* Work instructions: When the word "Given" appears in a line of the data below, list that line.

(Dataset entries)
************

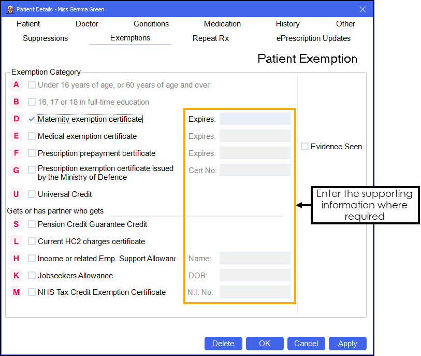Click the pink K exemption letter badge
Screen dimensions: 421x356
17,276
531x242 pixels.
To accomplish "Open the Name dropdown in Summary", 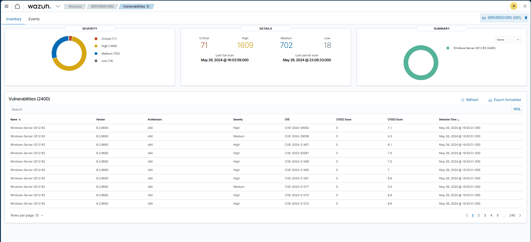I will [x=508, y=40].
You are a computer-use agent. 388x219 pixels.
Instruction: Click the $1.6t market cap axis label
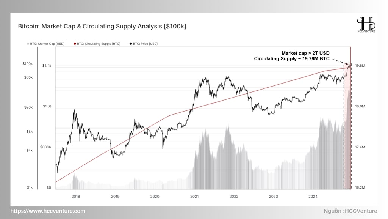pyautogui.click(x=47, y=106)
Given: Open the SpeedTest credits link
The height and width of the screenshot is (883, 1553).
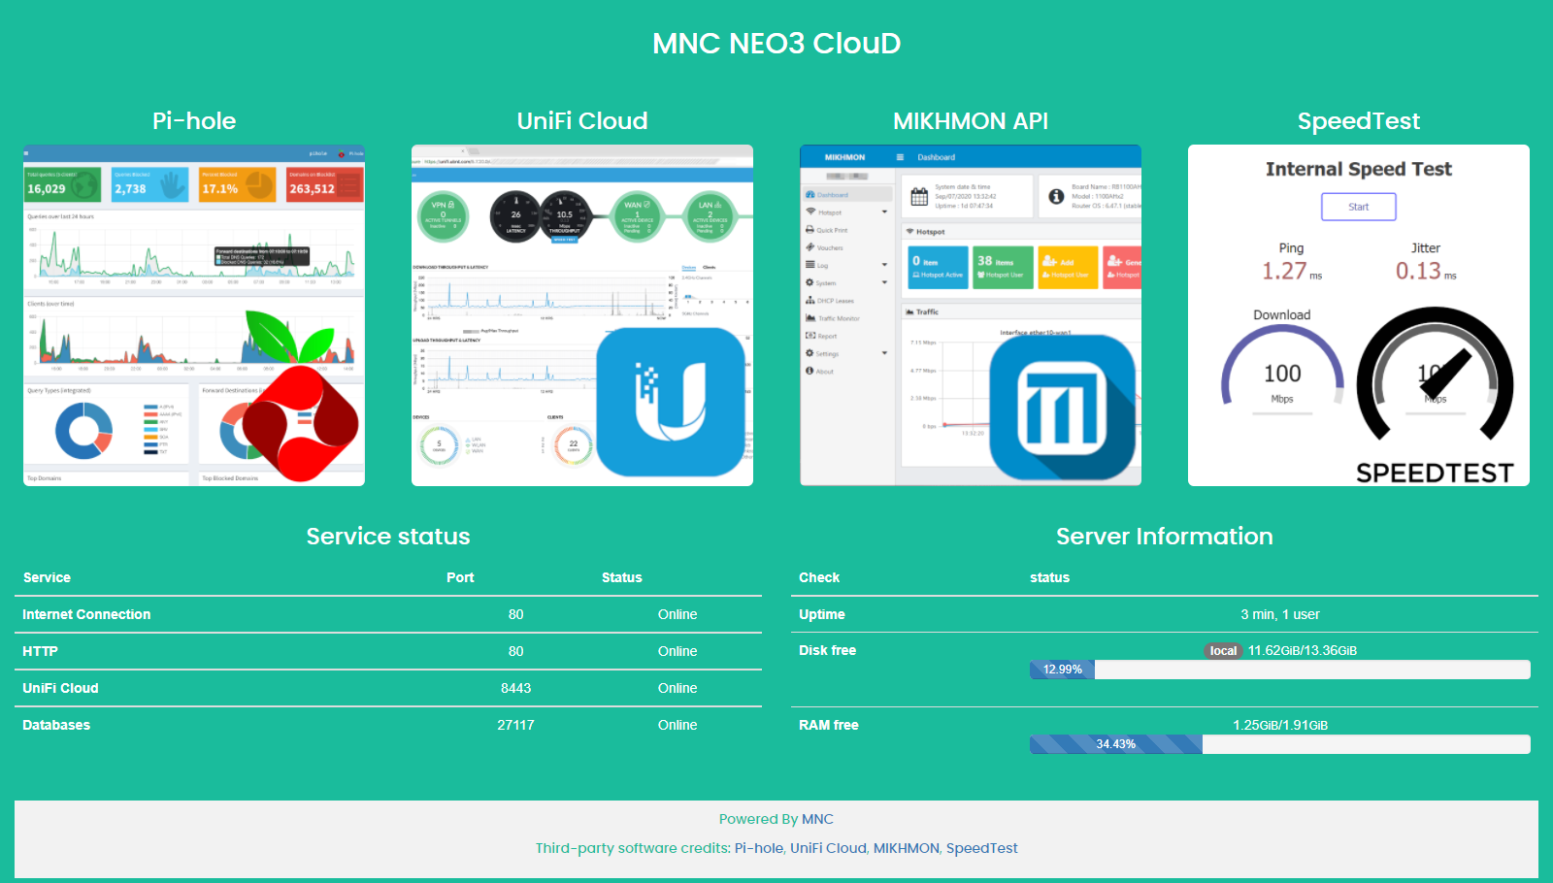Looking at the screenshot, I should click(981, 848).
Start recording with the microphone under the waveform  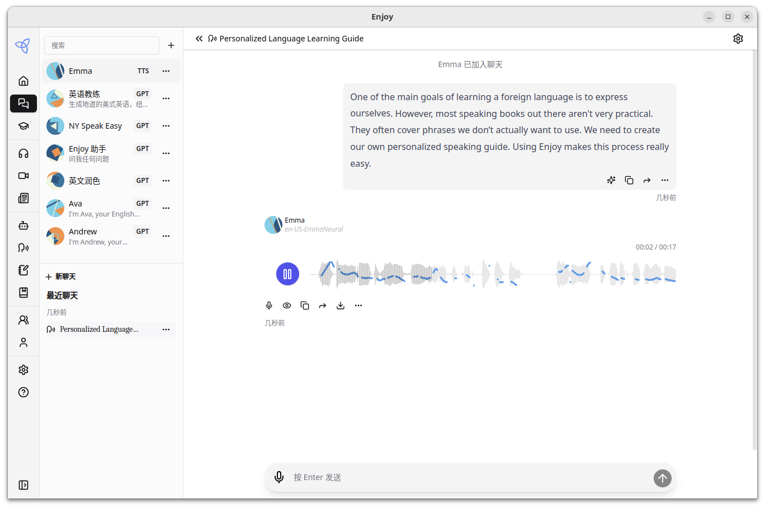(x=269, y=305)
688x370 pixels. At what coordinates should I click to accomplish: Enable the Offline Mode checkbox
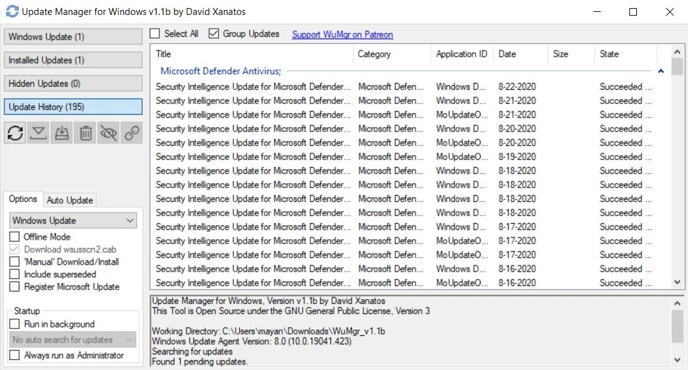14,237
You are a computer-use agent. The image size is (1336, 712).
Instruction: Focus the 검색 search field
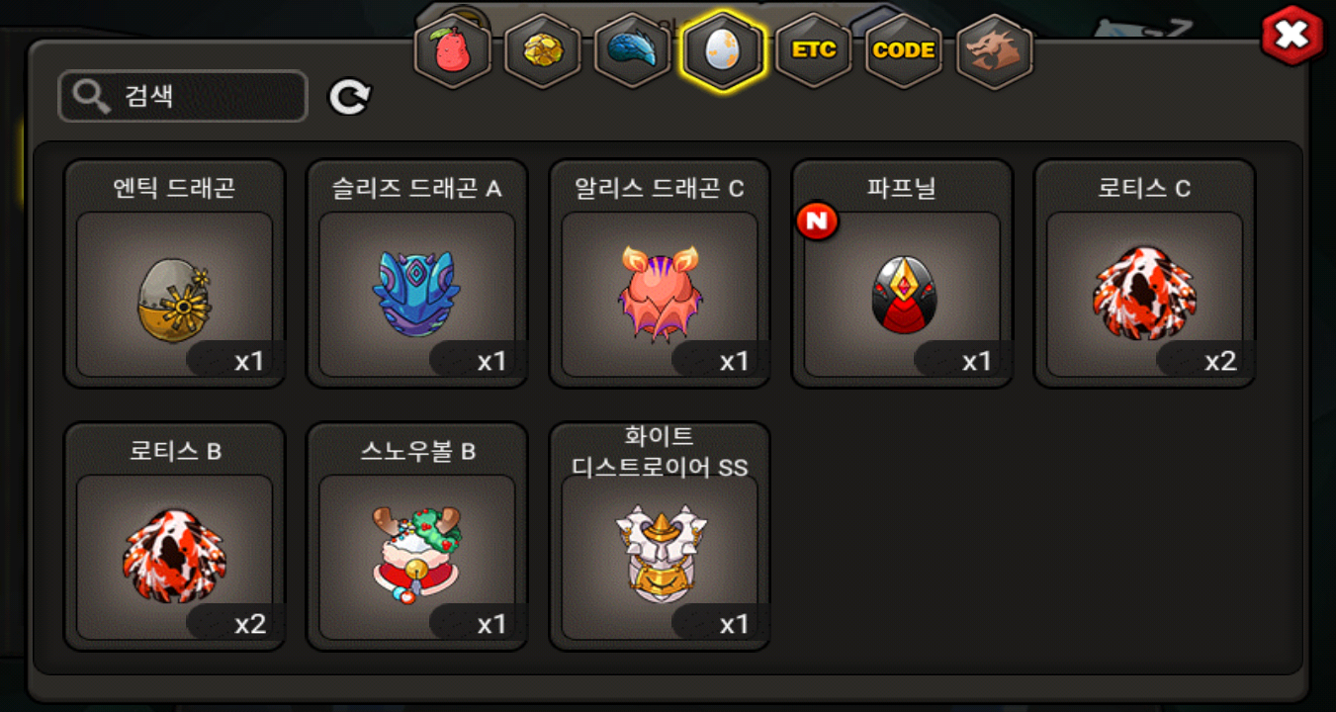(183, 97)
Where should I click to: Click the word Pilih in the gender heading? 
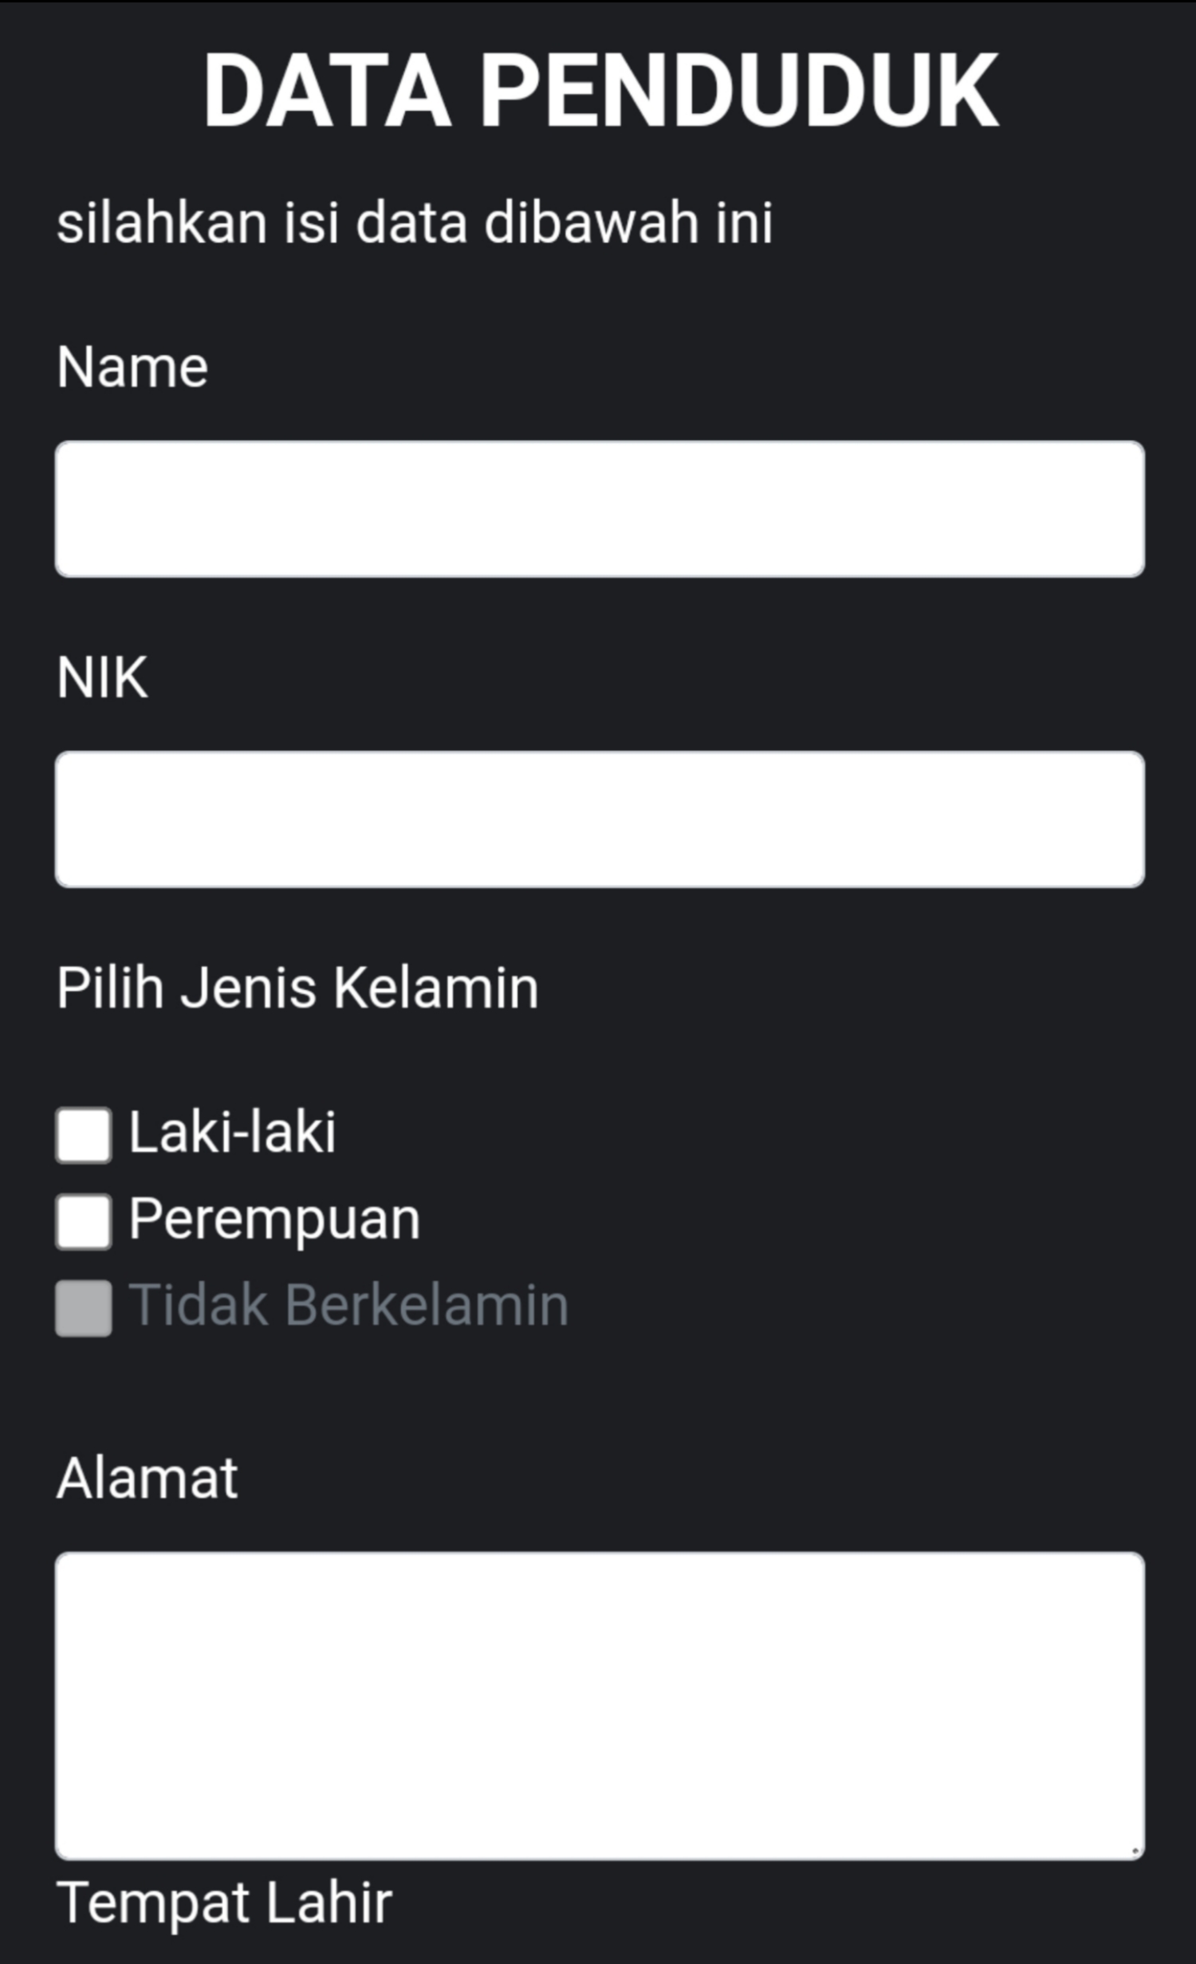(x=110, y=988)
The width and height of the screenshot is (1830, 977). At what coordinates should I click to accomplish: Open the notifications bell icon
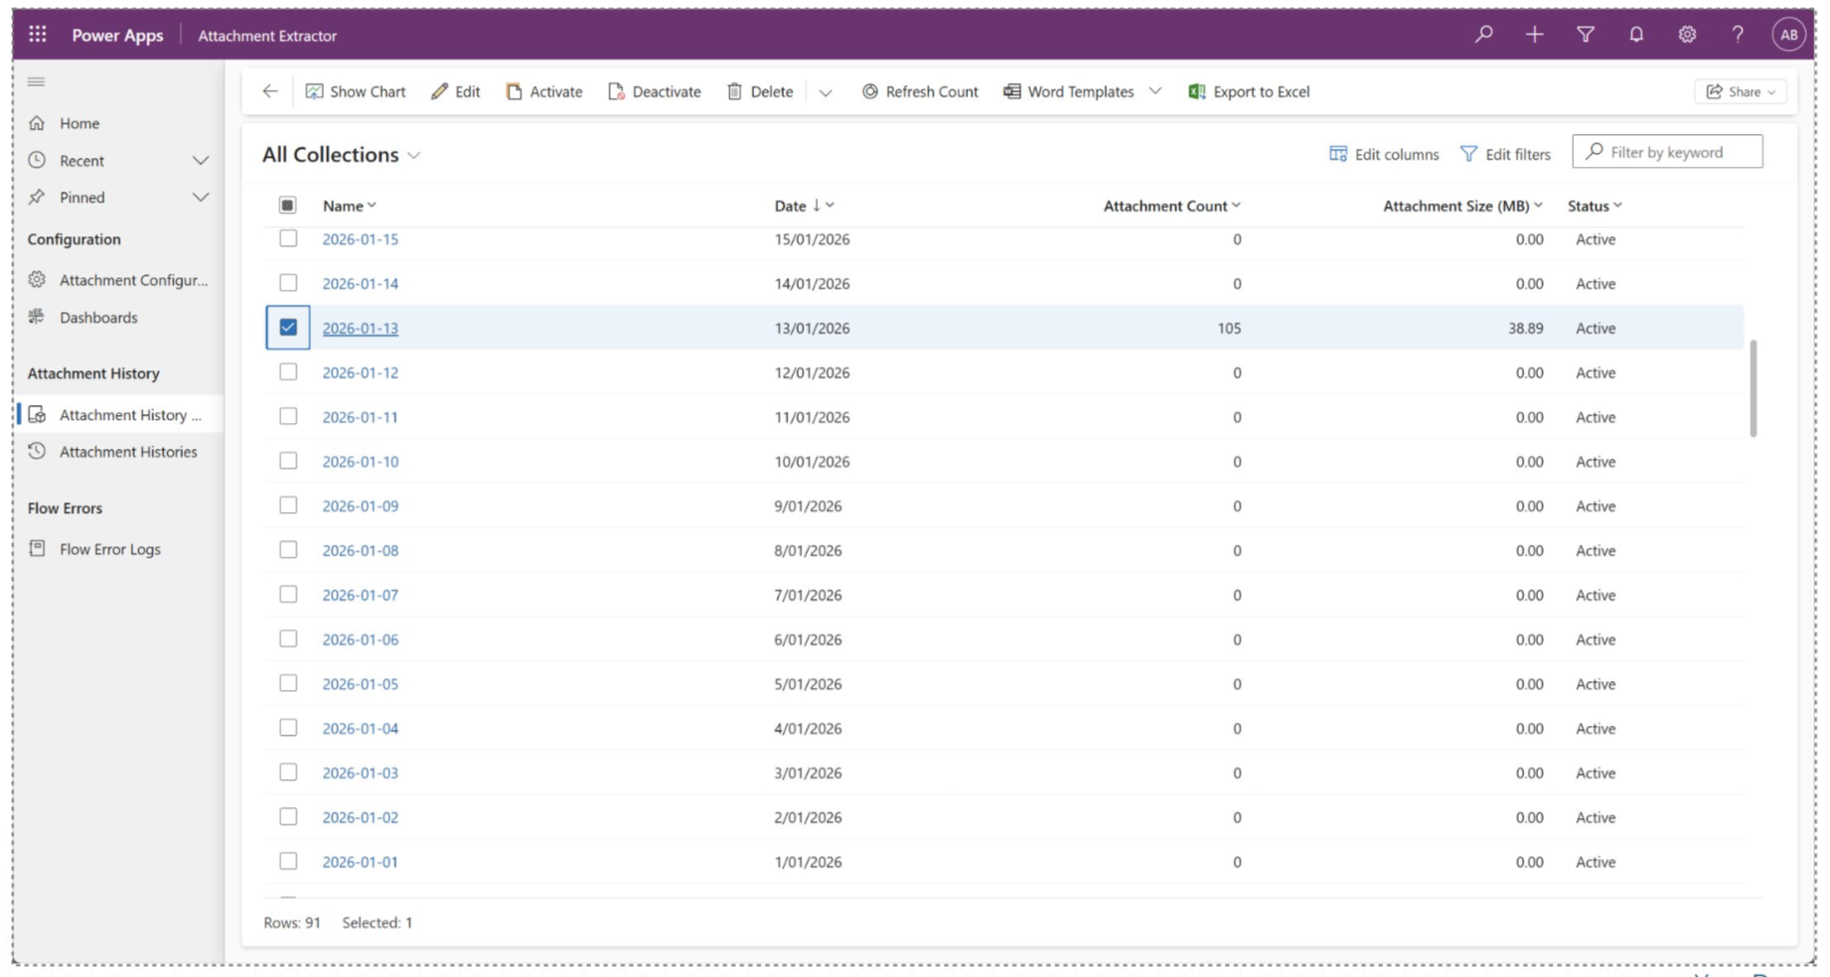pos(1636,35)
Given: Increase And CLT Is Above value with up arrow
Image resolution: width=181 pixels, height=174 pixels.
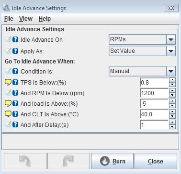Looking at the screenshot, I should (x=172, y=112).
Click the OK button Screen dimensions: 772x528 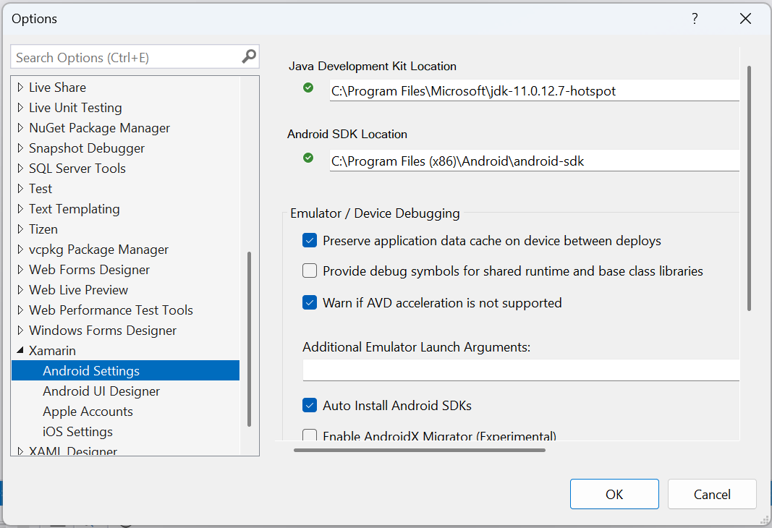(x=614, y=494)
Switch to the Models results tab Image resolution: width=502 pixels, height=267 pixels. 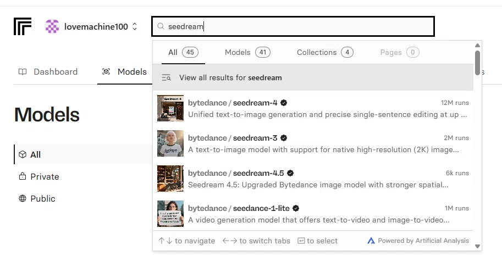pos(247,52)
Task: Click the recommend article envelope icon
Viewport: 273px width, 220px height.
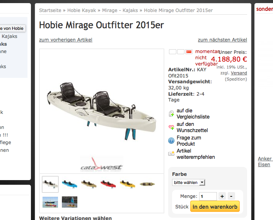Action: click(x=171, y=153)
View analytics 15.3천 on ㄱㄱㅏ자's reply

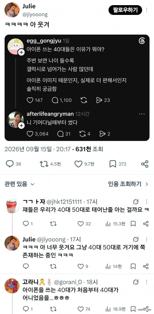pos(115,224)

************

* Response area:
Given: Open the SpeedTest credits link
Given: Increase And CLT Is Above value with up arrow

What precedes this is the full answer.